_Data extracted from a collection_
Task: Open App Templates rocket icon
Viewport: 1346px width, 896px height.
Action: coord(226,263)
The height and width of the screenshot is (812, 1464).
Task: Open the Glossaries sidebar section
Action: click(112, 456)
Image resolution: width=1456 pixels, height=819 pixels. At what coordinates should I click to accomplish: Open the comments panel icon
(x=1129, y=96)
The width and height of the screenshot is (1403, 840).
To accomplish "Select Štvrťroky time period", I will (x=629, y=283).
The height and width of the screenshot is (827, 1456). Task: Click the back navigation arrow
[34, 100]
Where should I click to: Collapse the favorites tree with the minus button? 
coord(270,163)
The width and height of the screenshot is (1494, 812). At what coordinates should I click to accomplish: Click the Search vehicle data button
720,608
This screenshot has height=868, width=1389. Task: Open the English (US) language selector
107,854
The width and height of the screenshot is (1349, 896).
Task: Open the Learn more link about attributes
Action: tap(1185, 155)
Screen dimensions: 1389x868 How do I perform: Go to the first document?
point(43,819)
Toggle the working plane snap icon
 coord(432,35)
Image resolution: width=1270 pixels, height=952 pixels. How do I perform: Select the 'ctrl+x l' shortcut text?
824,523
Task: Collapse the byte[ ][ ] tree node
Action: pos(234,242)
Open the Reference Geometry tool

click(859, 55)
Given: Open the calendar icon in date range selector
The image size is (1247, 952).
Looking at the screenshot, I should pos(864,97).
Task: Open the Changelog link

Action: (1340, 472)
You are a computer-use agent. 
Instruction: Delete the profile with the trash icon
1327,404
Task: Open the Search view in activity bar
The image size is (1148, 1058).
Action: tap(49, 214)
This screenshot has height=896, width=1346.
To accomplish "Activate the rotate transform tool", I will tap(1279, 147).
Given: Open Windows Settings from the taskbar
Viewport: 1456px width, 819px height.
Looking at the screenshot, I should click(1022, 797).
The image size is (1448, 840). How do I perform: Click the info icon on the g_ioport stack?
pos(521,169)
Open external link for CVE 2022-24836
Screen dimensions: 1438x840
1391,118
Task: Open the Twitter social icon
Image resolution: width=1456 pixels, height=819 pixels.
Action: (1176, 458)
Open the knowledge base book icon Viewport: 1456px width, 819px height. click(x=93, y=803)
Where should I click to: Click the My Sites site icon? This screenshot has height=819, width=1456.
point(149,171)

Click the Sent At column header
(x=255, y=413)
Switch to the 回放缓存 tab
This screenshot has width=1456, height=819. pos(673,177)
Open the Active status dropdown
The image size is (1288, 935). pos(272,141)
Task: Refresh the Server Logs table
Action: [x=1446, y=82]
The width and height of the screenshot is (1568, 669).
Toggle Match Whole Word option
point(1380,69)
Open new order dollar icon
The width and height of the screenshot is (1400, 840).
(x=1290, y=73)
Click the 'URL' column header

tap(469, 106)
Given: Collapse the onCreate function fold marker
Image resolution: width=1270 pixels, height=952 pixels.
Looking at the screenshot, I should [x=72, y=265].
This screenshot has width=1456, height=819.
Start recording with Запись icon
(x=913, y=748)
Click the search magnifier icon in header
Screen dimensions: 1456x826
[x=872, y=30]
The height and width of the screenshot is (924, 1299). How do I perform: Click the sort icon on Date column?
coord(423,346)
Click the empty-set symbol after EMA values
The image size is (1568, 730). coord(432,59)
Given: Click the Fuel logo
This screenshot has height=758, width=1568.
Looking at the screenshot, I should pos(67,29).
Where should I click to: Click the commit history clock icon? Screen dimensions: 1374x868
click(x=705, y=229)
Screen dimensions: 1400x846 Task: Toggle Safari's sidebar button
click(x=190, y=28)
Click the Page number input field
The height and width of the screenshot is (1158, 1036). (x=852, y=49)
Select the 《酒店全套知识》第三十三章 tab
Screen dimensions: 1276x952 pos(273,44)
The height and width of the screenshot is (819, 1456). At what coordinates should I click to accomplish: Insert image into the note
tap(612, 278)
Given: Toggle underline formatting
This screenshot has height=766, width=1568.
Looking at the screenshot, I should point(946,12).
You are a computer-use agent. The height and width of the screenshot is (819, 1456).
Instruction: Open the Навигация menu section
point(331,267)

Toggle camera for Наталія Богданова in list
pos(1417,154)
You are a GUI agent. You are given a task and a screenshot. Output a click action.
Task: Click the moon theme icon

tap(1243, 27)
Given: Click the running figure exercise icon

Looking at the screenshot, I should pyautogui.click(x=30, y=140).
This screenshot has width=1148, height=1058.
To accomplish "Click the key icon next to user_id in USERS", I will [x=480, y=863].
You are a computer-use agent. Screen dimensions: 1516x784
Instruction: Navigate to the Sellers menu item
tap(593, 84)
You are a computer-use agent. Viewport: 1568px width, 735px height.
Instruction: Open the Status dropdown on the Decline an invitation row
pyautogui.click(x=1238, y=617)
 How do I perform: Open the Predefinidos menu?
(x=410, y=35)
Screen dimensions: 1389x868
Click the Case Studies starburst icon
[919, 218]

_What to work on_
Set all of the records down again, exactly as they stand.

_Answer for this exercise_
Task: Open App Templates rocket icon
Viewport: 1346px width, 896px height.
Action: coord(226,263)
The height and width of the screenshot is (812, 1464).
Task: Open the Glossaries sidebar section
Action: click(112, 456)
Image resolution: width=1456 pixels, height=819 pixels. At what coordinates should I click to accomplish: Open the comments panel icon
(x=1129, y=96)
The width and height of the screenshot is (1403, 840).
To accomplish "Select Štvrťroky time period", I will (x=629, y=283).
The height and width of the screenshot is (827, 1456). Task: Click the back navigation arrow
[34, 100]
Where should I click to: Collapse the favorites tree with the minus button? 
coord(270,163)
The width and height of the screenshot is (1494, 812). At what coordinates should I click to accomplish: Click the Search vehicle data button
720,608
This screenshot has height=868, width=1389. Task: Open the English (US) language selector
107,854
The width and height of the screenshot is (1349, 896).
Task: Open the Learn more link about attributes
Action: tap(1185, 155)
Screen dimensions: 1389x868 How do I perform: Go to the first document?
point(43,819)
Toggle the working plane snap icon
 coord(432,35)
Image resolution: width=1270 pixels, height=952 pixels. How do I perform: Select the 'ctrl+x l' shortcut text?
824,523
Task: Collapse the byte[ ][ ] tree node
Action: pos(234,242)
Open the Reference Geometry tool

click(859, 55)
Given: Open the calendar icon in date range selector
The image size is (1247, 952).
Looking at the screenshot, I should pos(864,97).
Task: Open the Changelog link

Action: (1340, 472)
You are a computer-use agent. 
Instruction: Delete the profile with the trash icon
1327,404
Task: Open the Search view in activity bar
The image size is (1148, 1058).
Action: tap(49, 214)
This screenshot has height=896, width=1346.
To accomplish "Activate the rotate transform tool", I will tap(1279, 147).
Given: Open Windows Settings from the taskbar
Viewport: 1456px width, 819px height.
Looking at the screenshot, I should click(1022, 797).
The image size is (1448, 840). How do I perform: Click the info icon on the g_ioport stack?
pos(521,169)
Open external link for CVE 2022-24836
Screen dimensions: 1438x840
1391,118
Task: Open the Twitter social icon
Image resolution: width=1456 pixels, height=819 pixels.
Action: (1176, 458)
Open the knowledge base book icon Viewport: 1456px width, 819px height. click(x=93, y=803)
Where should I click to: Click the My Sites site icon? This screenshot has height=819, width=1456.
point(149,171)

Click the Sent At column header
(x=255, y=413)
Switch to the 回放缓存 tab
This screenshot has width=1456, height=819. pos(673,177)
Open the Active status dropdown
The image size is (1288, 935). pos(272,141)
Task: Refresh the Server Logs table
Action: [x=1446, y=82]
The width and height of the screenshot is (1568, 669).
Toggle Match Whole Word option
point(1380,69)
Open new order dollar icon
The width and height of the screenshot is (1400, 840).
(x=1290, y=73)
Click the 'URL' column header

tap(469, 106)
Given: Collapse the onCreate function fold marker
Image resolution: width=1270 pixels, height=952 pixels.
Looking at the screenshot, I should [x=72, y=265].
This screenshot has width=1456, height=819.
Start recording with Запись icon
(x=913, y=748)
Click the search magnifier icon in header
Screen dimensions: 1456x826
[x=872, y=30]
The height and width of the screenshot is (924, 1299). How do I perform: Click the sort icon on Date column?
coord(423,346)
Click the empty-set symbol after EMA values
The image size is (1568, 730). coord(432,59)
Given: Click the Fuel logo
This screenshot has height=758, width=1568.
Looking at the screenshot, I should pos(67,29).
Where should I click to: Click the commit history clock icon? Screen dimensions: 1374x868
click(x=705, y=229)
Screen dimensions: 1400x846 Task: Toggle Safari's sidebar button
click(x=190, y=28)
Click the Page number input field
The height and width of the screenshot is (1158, 1036). (x=852, y=49)
Select the 《酒店全套知识》第三十三章 tab
Screen dimensions: 1276x952 pos(273,44)
The height and width of the screenshot is (819, 1456). At what coordinates should I click to accomplish: Insert image into the note
tap(612, 278)
Given: Toggle underline formatting
This screenshot has height=766, width=1568.
Looking at the screenshot, I should point(946,12).
You are a computer-use agent. The height and width of the screenshot is (819, 1456).
Instruction: Open the Навигация menu section
point(331,267)

Toggle camera for Наталія Богданова in list
pos(1417,154)
You are a GUI agent. You are given a task and a screenshot. Output a click action.
Task: Click the moon theme icon

tap(1243, 27)
Given: Click the running figure exercise icon

Looking at the screenshot, I should pyautogui.click(x=30, y=140).
This screenshot has width=1148, height=1058.
To accomplish "Click the key icon next to user_id in USERS", I will [x=480, y=863].
You are a computer-use agent. Screen dimensions: 1516x784
Instruction: Navigate to the Sellers menu item
tap(593, 84)
You are a computer-use agent. Viewport: 1568px width, 735px height.
Instruction: Open the Status dropdown on the Decline an invitation row
pyautogui.click(x=1238, y=617)
 How do I perform: Open the Predefinidos menu?
(x=410, y=35)
Screen dimensions: 1389x868
Click the Case Studies starburst icon
[919, 218]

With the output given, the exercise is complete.